THE TASK: In the entries below, begin at the line with "Given: Open the chart" and stop after the line with "You are a computer-use agent. Image"; output those lines exactly and omit the pictures.

Dataset entries
╔══

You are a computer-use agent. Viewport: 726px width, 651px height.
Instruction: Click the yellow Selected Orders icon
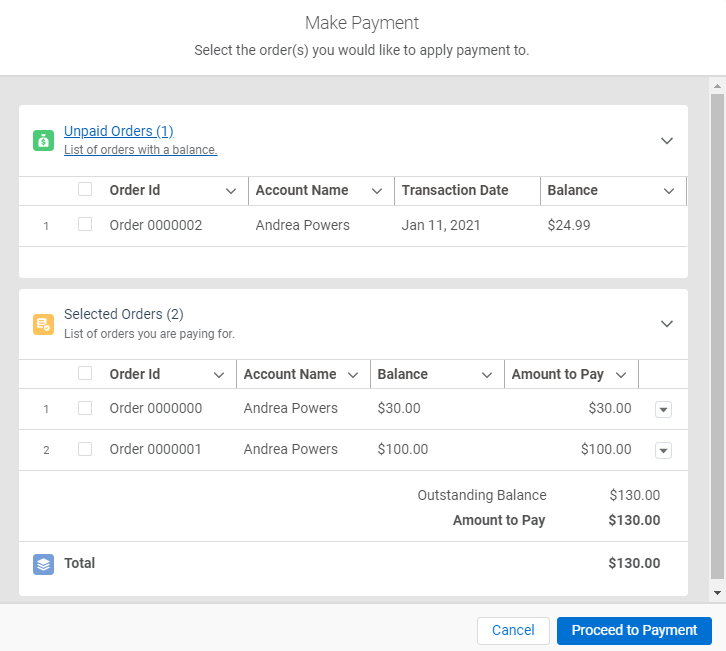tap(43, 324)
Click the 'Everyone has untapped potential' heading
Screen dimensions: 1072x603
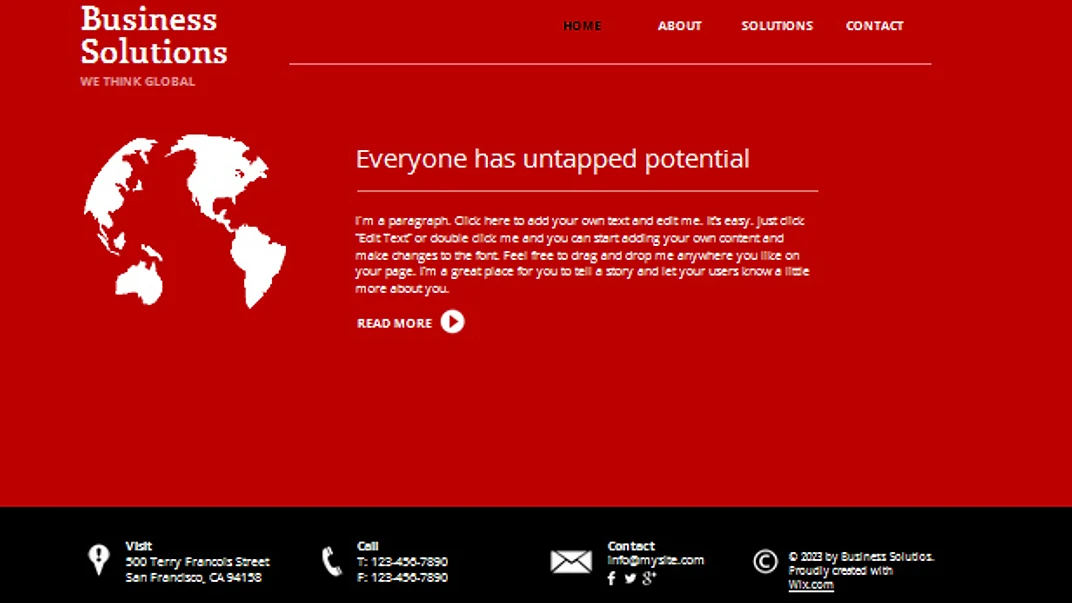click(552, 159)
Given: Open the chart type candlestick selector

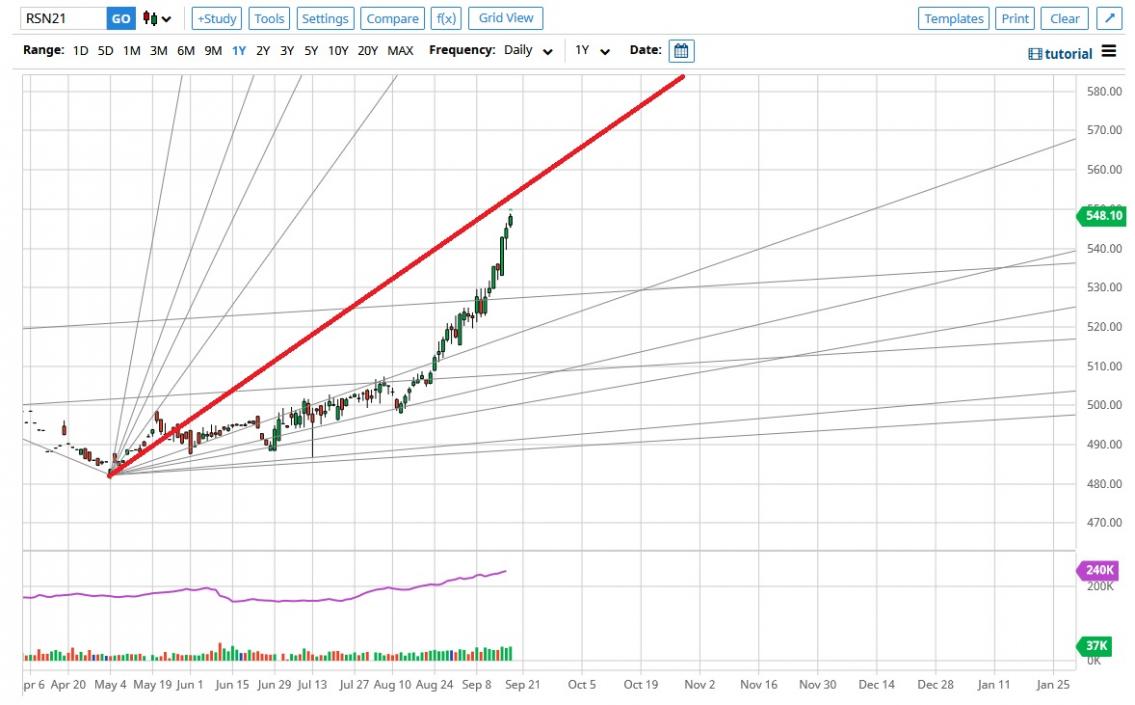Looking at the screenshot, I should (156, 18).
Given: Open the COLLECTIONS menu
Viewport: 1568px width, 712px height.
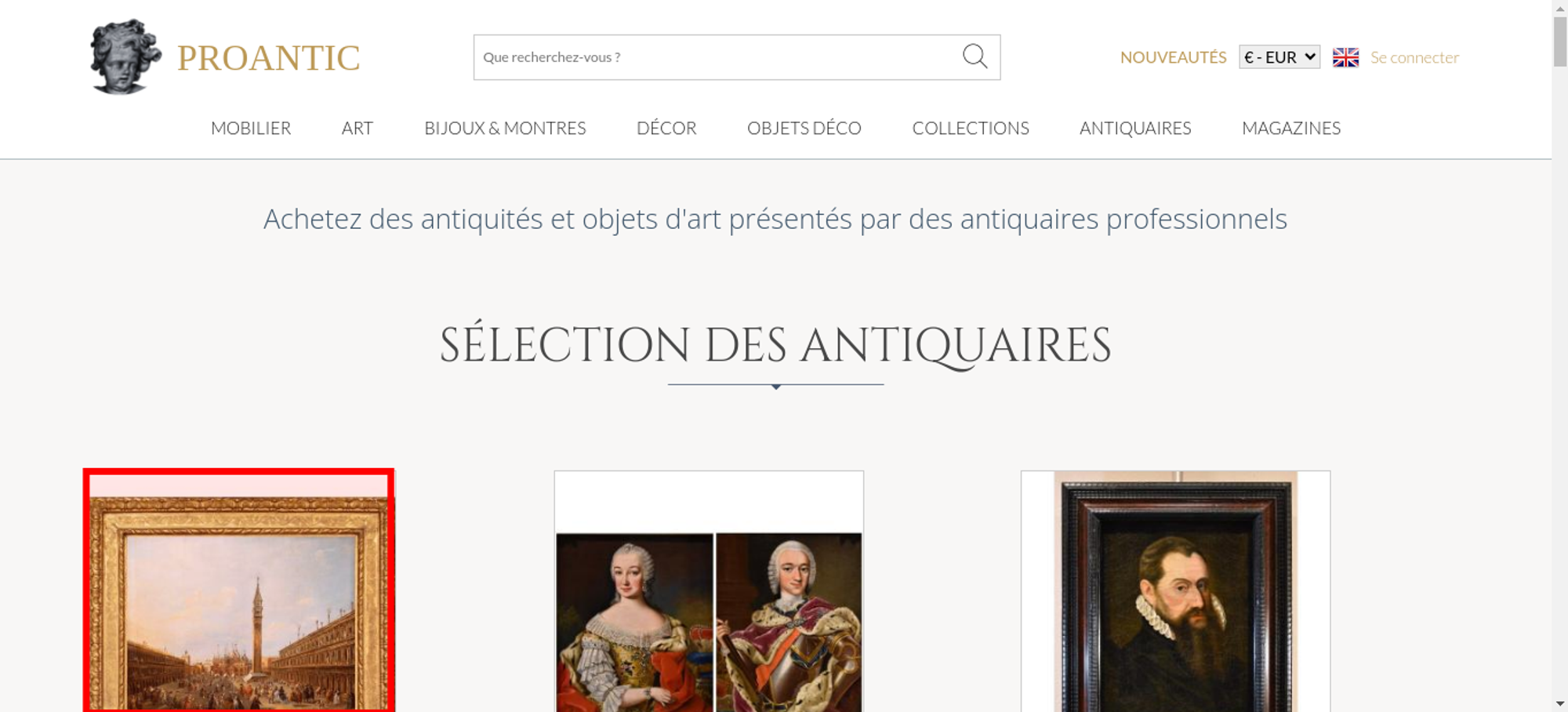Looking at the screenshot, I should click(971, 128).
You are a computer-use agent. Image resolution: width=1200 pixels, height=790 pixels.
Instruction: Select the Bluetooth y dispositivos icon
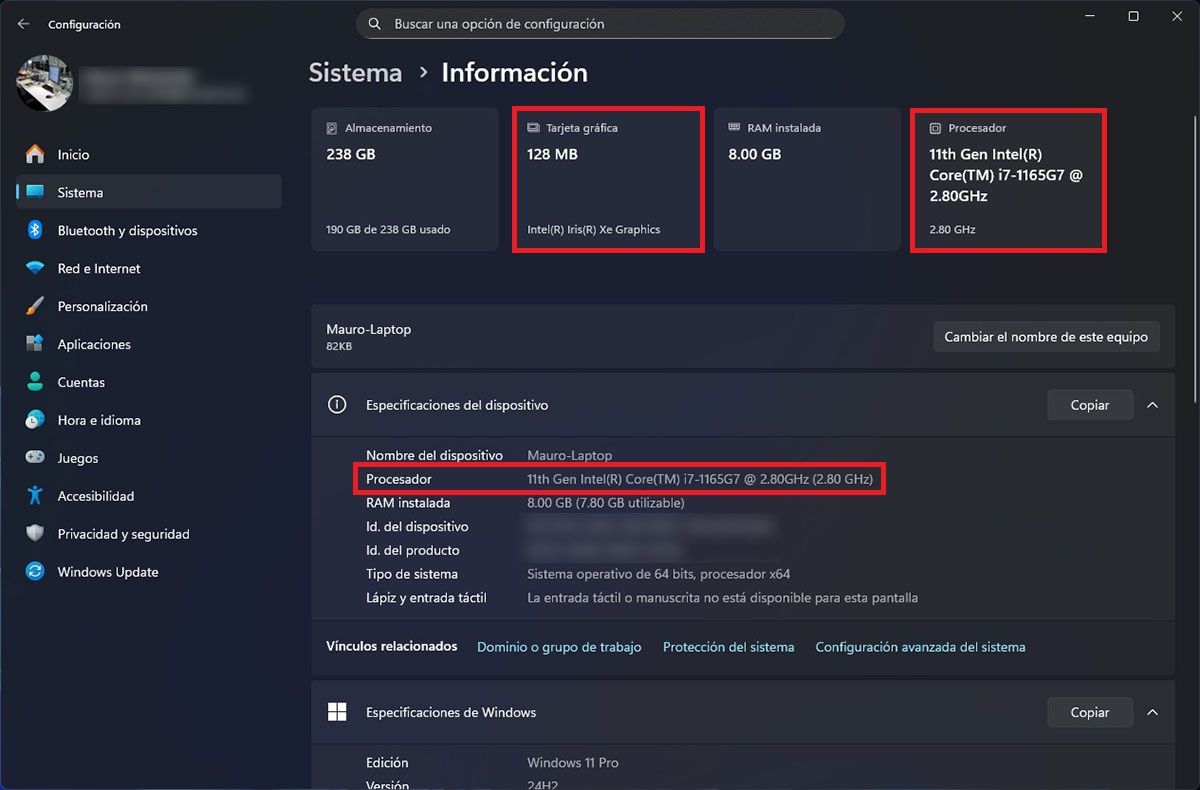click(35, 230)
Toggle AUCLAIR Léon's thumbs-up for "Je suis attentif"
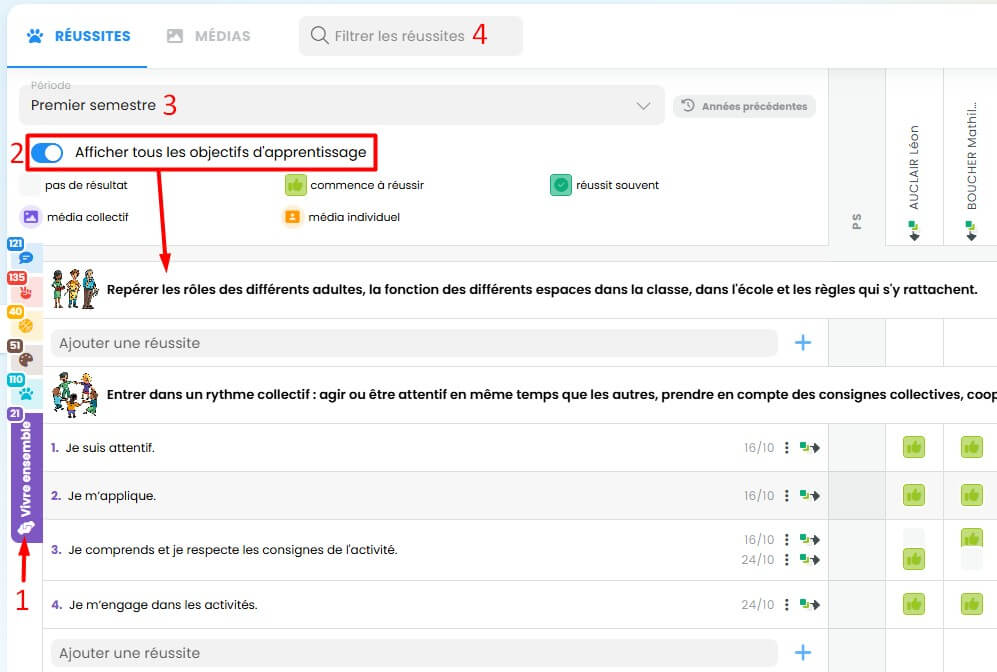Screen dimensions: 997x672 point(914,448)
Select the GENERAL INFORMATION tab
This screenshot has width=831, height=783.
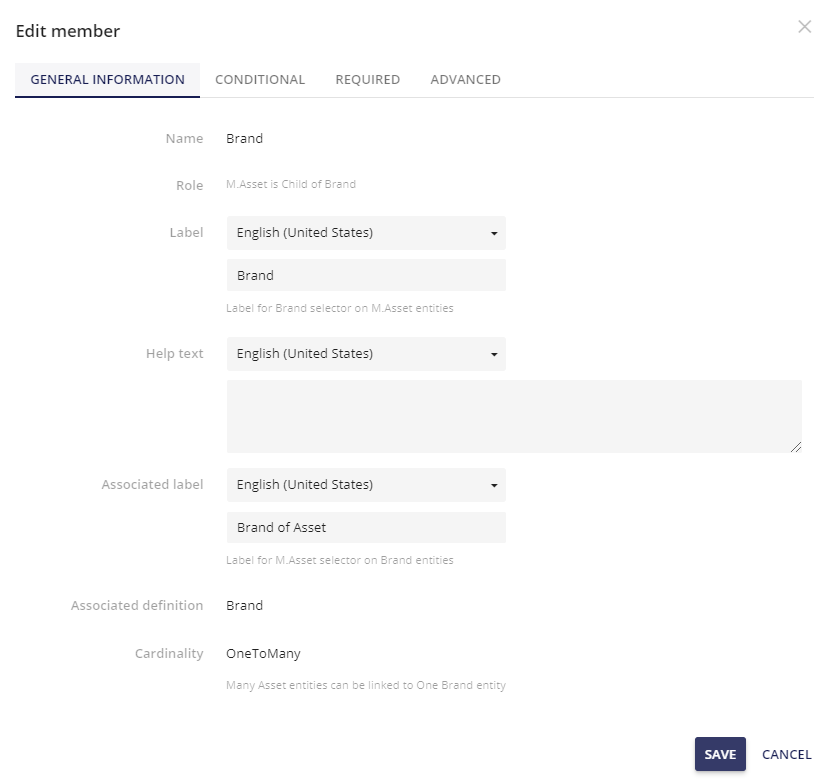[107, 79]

╚══

RESPONSE TO THIS EXERCISE:
Given: Open the chart type candlestick selector

Looking at the screenshot, I should (156, 18).
Given: Open the COLLECTIONS menu
Viewport: 1568px width, 712px height.
Looking at the screenshot, I should click(971, 128).
You are a computer-use agent. Image resolution: width=1200 pixels, height=790 pixels.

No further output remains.